> _TÂCHES ET EXERCICES_
1 – Dans l'extrait sur la politique sociale européenne, recopiez le passage allant de « 3. Arrêter les » à « travail, notamment hebdomadaire. », en substituant « salariés » à « travailleurs ».
2 – Reprenez l'extrait sur la politique sociale européenne là où il s'arrête et poursuivez-le.
── EXTRAIT CHOISI
3. Arrêter les libéralisations et privatisations des services publics (transport, santé, énergie, éducation…). et la fragmentation des services publics nationaux par le capital privé; mettre en place des entreprises de service public européennes et transfrontalières.
4. Déclarer comme objectif général de la politique européenne la redistribution de la richesse en faveur des travailleurs et la baisse générale et considérable du temps de travail, notamment hebdomadaire.
5. En matière de temps et conditions de travail: s’opposer à toute flexibilisation de la directive temps de travail; la renforcer en réduisant les plafonds pour le temps de travail et d’amplitude en fonction de l’augmentation de la productivité intervenue; promouvoir le «travail décent» et l’égalité de salaire et de traitement à tous le niveaux; fixer un âge de la retraite maximal s’imposant à tous les pays.
────
── INFORMATIONS EXTRAITES
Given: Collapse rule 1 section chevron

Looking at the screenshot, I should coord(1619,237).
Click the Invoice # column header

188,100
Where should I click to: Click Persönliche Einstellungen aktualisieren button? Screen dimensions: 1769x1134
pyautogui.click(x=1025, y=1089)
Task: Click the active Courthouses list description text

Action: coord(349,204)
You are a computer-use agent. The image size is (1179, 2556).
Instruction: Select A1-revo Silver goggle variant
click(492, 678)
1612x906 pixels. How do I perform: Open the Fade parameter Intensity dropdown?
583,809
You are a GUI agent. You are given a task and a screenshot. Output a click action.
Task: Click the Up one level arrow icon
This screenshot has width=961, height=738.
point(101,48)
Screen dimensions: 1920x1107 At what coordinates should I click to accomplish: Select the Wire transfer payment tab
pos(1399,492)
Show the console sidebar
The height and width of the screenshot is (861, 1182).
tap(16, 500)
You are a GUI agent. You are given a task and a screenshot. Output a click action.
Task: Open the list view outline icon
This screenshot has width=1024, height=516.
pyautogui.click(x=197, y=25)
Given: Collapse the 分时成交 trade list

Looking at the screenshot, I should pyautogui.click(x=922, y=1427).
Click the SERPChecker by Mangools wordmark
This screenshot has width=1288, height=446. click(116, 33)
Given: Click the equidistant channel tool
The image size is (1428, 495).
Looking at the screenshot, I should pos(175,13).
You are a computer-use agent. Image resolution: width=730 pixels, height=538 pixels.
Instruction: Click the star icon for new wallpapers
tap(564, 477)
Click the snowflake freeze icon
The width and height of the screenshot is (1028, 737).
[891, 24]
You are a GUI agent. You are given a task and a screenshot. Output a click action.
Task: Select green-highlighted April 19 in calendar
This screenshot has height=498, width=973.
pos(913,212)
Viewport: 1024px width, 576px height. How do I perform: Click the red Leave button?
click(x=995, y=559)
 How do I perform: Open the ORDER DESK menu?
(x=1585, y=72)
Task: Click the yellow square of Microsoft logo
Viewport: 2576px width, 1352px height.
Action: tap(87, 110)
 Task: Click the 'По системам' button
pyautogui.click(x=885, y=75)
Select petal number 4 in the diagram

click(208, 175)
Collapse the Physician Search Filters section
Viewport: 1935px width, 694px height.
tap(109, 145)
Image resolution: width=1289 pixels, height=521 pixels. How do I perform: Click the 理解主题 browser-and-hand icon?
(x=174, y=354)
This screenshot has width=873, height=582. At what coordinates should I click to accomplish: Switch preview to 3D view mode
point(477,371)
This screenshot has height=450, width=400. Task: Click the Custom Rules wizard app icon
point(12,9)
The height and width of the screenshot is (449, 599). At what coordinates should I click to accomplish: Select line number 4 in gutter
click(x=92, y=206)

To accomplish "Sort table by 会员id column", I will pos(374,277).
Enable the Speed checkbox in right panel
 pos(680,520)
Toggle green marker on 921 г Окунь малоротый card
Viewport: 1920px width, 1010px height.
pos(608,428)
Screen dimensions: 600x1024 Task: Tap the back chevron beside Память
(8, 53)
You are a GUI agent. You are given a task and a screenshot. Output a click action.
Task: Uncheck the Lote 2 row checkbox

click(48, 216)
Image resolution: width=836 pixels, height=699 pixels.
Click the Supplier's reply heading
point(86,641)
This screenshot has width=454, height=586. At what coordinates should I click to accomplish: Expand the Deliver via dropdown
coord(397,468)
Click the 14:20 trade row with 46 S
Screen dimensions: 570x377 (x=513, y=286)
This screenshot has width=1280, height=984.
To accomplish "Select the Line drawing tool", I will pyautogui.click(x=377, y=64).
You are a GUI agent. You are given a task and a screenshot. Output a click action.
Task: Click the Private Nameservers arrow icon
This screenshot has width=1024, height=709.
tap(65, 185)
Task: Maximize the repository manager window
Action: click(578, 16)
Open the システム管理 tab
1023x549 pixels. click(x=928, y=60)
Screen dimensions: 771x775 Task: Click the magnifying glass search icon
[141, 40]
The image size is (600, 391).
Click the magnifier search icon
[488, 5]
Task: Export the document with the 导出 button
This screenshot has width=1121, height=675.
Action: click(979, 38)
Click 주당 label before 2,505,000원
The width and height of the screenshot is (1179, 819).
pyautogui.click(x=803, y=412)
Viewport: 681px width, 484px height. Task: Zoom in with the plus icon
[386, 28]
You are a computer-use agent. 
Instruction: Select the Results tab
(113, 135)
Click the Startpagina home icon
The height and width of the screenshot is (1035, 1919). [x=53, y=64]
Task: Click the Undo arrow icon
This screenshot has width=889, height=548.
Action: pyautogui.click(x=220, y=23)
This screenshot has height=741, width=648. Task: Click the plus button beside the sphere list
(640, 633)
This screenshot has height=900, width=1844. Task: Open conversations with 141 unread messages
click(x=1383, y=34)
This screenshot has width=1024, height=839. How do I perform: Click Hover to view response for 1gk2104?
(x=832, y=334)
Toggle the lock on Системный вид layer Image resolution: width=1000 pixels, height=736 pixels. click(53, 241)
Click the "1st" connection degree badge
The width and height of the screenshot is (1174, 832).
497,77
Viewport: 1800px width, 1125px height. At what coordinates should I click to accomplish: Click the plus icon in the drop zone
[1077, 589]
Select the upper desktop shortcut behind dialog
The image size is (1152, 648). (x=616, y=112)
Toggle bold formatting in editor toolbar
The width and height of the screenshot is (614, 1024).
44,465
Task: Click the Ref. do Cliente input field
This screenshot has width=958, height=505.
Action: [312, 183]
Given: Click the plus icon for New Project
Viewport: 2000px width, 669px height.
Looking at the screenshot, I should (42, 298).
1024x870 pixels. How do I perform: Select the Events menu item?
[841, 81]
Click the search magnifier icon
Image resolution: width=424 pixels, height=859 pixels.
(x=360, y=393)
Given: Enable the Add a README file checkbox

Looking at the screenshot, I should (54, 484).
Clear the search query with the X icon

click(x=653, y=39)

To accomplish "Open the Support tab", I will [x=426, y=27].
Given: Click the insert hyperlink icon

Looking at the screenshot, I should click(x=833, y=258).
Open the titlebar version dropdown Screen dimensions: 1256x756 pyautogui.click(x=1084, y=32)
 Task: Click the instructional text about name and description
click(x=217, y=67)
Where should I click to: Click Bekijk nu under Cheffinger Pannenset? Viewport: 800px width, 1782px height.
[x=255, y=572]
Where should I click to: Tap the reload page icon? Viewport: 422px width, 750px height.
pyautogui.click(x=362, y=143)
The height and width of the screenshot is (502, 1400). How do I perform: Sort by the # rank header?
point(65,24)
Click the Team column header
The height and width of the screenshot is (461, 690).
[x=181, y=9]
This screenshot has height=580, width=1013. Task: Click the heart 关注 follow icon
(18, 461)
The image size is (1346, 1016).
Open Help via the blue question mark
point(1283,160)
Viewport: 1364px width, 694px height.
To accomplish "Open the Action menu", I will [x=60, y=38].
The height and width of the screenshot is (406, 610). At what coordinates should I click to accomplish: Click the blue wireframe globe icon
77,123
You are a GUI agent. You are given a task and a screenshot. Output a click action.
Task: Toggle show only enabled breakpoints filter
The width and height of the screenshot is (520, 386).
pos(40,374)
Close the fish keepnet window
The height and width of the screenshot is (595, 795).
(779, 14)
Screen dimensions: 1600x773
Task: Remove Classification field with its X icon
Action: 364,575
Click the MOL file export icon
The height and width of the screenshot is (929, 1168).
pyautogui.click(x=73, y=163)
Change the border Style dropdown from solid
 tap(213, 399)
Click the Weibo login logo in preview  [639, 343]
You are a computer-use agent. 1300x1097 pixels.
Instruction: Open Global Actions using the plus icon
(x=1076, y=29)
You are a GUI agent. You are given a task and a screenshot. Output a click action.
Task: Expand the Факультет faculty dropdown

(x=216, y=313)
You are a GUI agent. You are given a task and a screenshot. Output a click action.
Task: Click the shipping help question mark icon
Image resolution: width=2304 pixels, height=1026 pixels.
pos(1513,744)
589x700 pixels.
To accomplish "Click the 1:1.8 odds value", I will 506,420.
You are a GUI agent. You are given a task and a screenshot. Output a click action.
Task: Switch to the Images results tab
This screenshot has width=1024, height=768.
────
> _RÉPONSES NUMÉROTÉES_
1 –
3. Arrêter les libéralisations et privatisations des services publics (transport, santé, énergie, éducation…). et la fragmentation des services publics nationaux par le capital privé; mettre en place des entreprises de service public européennes et transfrontalières.
4. Déclarer comme objectif général de la politique européenne la redistribution de la richesse en faveur des salariés et la baisse générale et considérable du temps de travail, notamment hebdomadaire.

2 –
6. En matière de standards minimaux:
• introduire le principe d’un salaire minimum européen, calculé par rapport au niveau de vie dans chaque pays
• Introduire une indexation des salaires au niveau européen pour assurer les salariés contre la perte du pouvoir d’achat
• prévoir un revenu minimum au-dessus du seuil de pauvreté de chaque pays en tenant compte de prestations minimales garanties dans la sécurité sociale, ainsi que d’un droit à l’accès universel aux services publics
• commencer par prévoir de telles normes dans la définition des grandes orientations économiques
• déclarer comme droit fondamental le droit à une pension décente qui permet de vivre ainsi que le droit à une assurance maladie qui couvre les frais de traitement, sans devoir recourir à des assurances privées; réviser les traités réservant jusqu’à présent la matière des rémunérations à la loi nationale.
7. En matière de travail précaire: lutter contre les constructions de «faux indépendants » par une approche commune, renforcer et harmoniser les directives sur le temps partiel, les CDD, le travail intérimaire pour constituer un solide socle de droits communs s’opposant à toutes les tentatives favorisant le travail précaire et le dumping social.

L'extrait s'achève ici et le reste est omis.